Back to normal becomes

a place of no return.

Have you ever wondered where and what you would be now if you had chosen to hold onto the where and what you used to be? A long time ago I would have become one of the Beatles, but just maybe that didn’t happen. Obviously my teenage dream did not come true, and so many newer dreams have formed, and then flourished or failed, since then. On the other hand, the Beatle in me – with a desire to be special and shower the world with my gifts – has flourished once in a while. That boyhood fantasy pushed me forward. That dream was a place to rest my foot until the next step became clearer and I was strong enough to take it. It was one step along the path to here and now.

How shocking it is when a shift in reality invades our space and threatens our safety! Our here and now is unrooted. In spite of its long history, the whole world seems unprepared for the new reality we face. We have been deeply shaken by a particle of genetic material too tiny to imagine. This same invisible agent has systematically spread into every nation, home and individual consciousness, if not through infection and disease, then through fear and disruption. We are struggling through a painful paradox of deep denial pitted against obvious devastation, in shock that our everyday lives have halted. At the same time, we are locked in our homes, we are locked out of our jobs, schools and churches. Strangers are suddenly frightening. Friends are kept at a distance. Families are separated. Lovers are parted. Our dreams are stolen and shattered.
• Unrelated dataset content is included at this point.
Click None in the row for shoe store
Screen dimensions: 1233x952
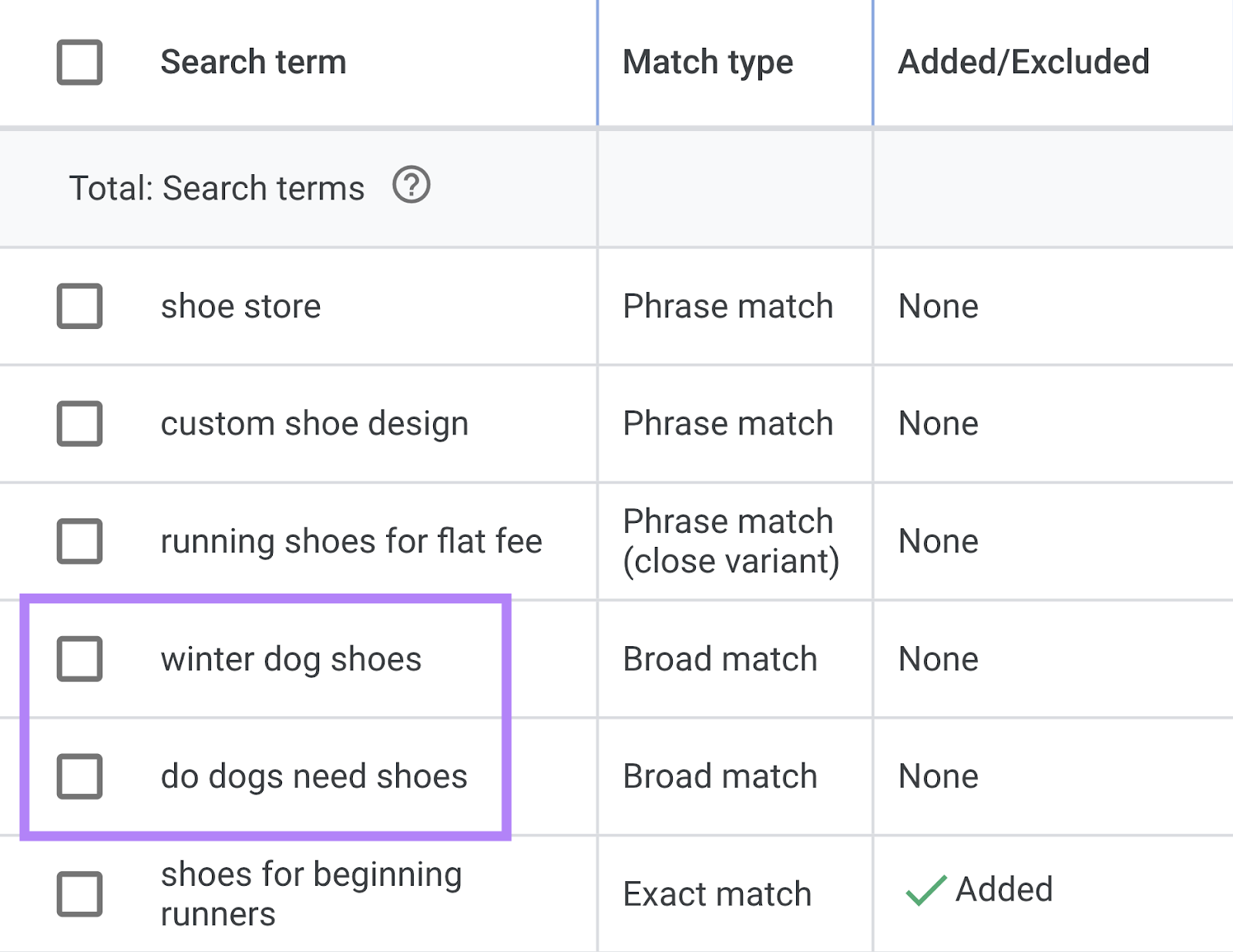coord(937,306)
Life is a long corridor of possibility, and the longer we walk it, the richer and more rewarding it can become. We can reach places of great beauty, joy, and comfort. We can rest and celebrate in the best here and now we have ever seen. But why should we believe that this here and now is our finishing point? Do we even want to be finished dreaming? We must always be imagining our futures. We are not allowed to know what will come along to change our paths, to demand a next steps toward our there and then selves.

As I look back at the steps I have taken, not all have been by choice. Not every step can be a joyful stride. Some steps are just painful exits from an old dream left in pieces. Our present crisis might be an old dream that has run its course. It may be that we must move forward rather than go back. “Back to normal becomes a place of no return” suggests to me that my future is not back to here and now, but rather ahead to there and then. Rather than suffer loss, I intend to salvage the best parts of life – the keepers – and step off toward the future.

Dan Jean

Poem from Poetry at Work: The Poetry of Crisis post by Glynn Young

Dan Jean is a retired Methodist minister living with his wife, Carlene, in Lynden, Washington. Dan and Carlene have been featured in CUEcast episodes, and their writings will occasionally appear here on the YouthCUE website.



  1. In what ways do you see yourself stepping up and stepping out into your new normal?
  2. How do you hope the world will be different when the dust settles from COVID-19? How do you hope the church will be made better by what we have experienced together?
  3. What dreams in your life have been altered by circumstance, only discover later that what actually occurred may have turned out better than what you had originally dreamed?